▶ _EXERCISE GOAL_
Set down the entries below exactly; drop the pictures.
[RECORDS SUPPLIED]
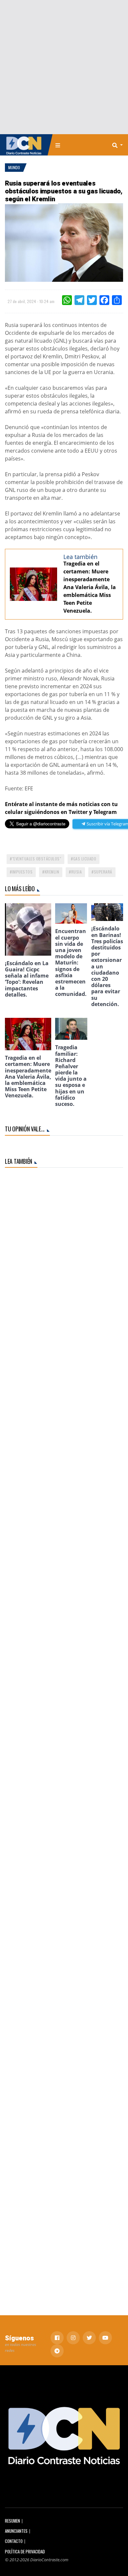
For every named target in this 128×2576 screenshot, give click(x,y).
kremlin (52, 871)
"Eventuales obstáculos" (36, 858)
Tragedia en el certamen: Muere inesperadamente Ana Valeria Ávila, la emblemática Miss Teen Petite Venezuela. (89, 587)
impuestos (22, 871)
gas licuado (84, 858)
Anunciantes (16, 2531)
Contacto (14, 2541)
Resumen (12, 2521)
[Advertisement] (64, 67)
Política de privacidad (25, 2552)
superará (103, 871)
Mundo (14, 167)
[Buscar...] (119, 145)
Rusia (76, 871)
[/RECORDS SUPPLIED]
▶ _EXERCISE SOLUTION_
For every named target in this 128×2576 screenshot, give click(x,y).
kremlin (52, 871)
"Eventuales obstáculos" (36, 858)
Tragedia en el certamen: Muere inesperadamente Ana Valeria Ávila, la emblemática Miss Teen Petite Venezuela. (89, 587)
impuestos (22, 871)
gas licuado (84, 858)
Anunciantes (16, 2531)
Contacto (14, 2541)
Resumen (12, 2521)
[Advertisement] (64, 67)
Política de privacidad (25, 2552)
superará (103, 871)
Mundo (14, 167)
[Buscar...] (119, 145)
Rusia (76, 871)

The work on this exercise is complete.